South Korea's capital has a mixed reputation among visitors. M Derui decided to gauge the vibe for himself in the home of kimchi, K-pop and K-art

Korea opportunities Party hard and discover what these city streets can offer up when night falls
Home to ten million people, Seoul is a mysterious city with intriguing cachet. For every diehard fan, there is a glib sceptic tsk-tsking, ‘Seoul has no soul’. As for me, well, I was sick of admitting I’d never been. So one day, reflecting on how I was soooo over Singapore’s unrelenting rain, I packed my bags for the land of a far more appealing type of Rain. We are at the W Hotel (21 Gwangjang Dong, Gwangjin Gu, +82 2 465 2222), the least pretentious and perhaps most stylish of Seoul’s upscale hotels. Whimsical luxury, they call it (everything starts with a ‘w’ at the W). It’s 10pm on a weeknight and people in Seoul seem to keep to relatively sane drinking hours, on school nights at least.

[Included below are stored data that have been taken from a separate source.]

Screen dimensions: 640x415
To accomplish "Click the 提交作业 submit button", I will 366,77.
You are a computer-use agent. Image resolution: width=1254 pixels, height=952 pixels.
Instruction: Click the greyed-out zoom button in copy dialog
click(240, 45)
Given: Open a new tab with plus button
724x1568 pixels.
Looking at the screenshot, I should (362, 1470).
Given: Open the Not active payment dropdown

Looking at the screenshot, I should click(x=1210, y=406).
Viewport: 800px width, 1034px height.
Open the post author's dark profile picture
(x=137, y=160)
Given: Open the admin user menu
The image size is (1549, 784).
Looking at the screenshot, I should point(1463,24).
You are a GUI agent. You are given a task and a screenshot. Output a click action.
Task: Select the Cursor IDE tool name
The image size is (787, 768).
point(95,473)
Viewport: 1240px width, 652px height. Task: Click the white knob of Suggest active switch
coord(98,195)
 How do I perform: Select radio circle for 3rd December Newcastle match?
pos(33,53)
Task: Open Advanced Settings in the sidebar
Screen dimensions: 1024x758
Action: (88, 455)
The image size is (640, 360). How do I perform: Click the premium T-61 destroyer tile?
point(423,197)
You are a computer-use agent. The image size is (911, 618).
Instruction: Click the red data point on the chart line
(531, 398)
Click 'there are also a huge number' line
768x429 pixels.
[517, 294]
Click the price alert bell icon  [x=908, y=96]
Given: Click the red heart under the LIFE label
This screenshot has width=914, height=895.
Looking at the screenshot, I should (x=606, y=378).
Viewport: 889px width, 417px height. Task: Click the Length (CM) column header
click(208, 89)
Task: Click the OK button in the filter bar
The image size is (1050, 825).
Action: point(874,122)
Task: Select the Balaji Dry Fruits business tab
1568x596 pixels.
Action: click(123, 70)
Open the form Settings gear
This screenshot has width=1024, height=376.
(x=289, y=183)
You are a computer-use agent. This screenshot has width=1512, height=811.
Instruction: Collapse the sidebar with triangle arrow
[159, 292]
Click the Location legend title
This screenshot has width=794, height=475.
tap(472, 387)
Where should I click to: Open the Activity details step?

Except, our local guides advised, in the university neighbourhood of Hongdae, where one might find students cavorting on the streets well into the wee hours. A half-hour subway ride later, we are walking through the buzzing streets of Mapo-gu near Hongik University, looking for a place to park ourselves.
Then someone spots a busy, open-air roof café, OK Sang (365-17, Seokyo-dong, Mapo-gu, no phone). We make a beeline for it, squeeze ourselves up a harrowing flight of super-skinny stairs and make it to the top unscathed. The clientele is an eclectic mix of young, beanie-topped youngsters wearing sunglasses, and white-collared businessmen. We sat beneath equally contradictory decor – iridescent, violet curtains and pretty glass chandeliers hanging from a corrugated tin roof. Three bottles of soju and a plate of flaming kimchi later, we are ready to dance.
We skip over to Club Catchlight (364-26 Seokyo-Dong Mapo-gu, +82 2 320 9393) on a nearby street. Someone who looks like a student hands us a flyer and ushers us into an elevator full of attractive party-seekers. The KRW15,000 (S$17) cover charge is steep, but the beats sound decent enough from the door. We fork over the cash and duck inside. The dance floor is sparsely populated but cosy. I bounce along to Nelly Furtado and Justin Timberlake with a dark-eyed Argentinian and a hipster Malaysian. But it is the blond-haired Japanese rapper who catches my eye. Finally, he slides up to me. I turn around, and move in closer. We dance to Usher and discover neither of us is Korean. As the song ends, he grabs my hand, leads me to the bar and scribbles down his phone number on a neon-green Post-it note. ‘I’m here until Saturday,’ he says in English. ‘Please call me.’ I tell him I defi nitely will, before my friends whisk me off towards the exit.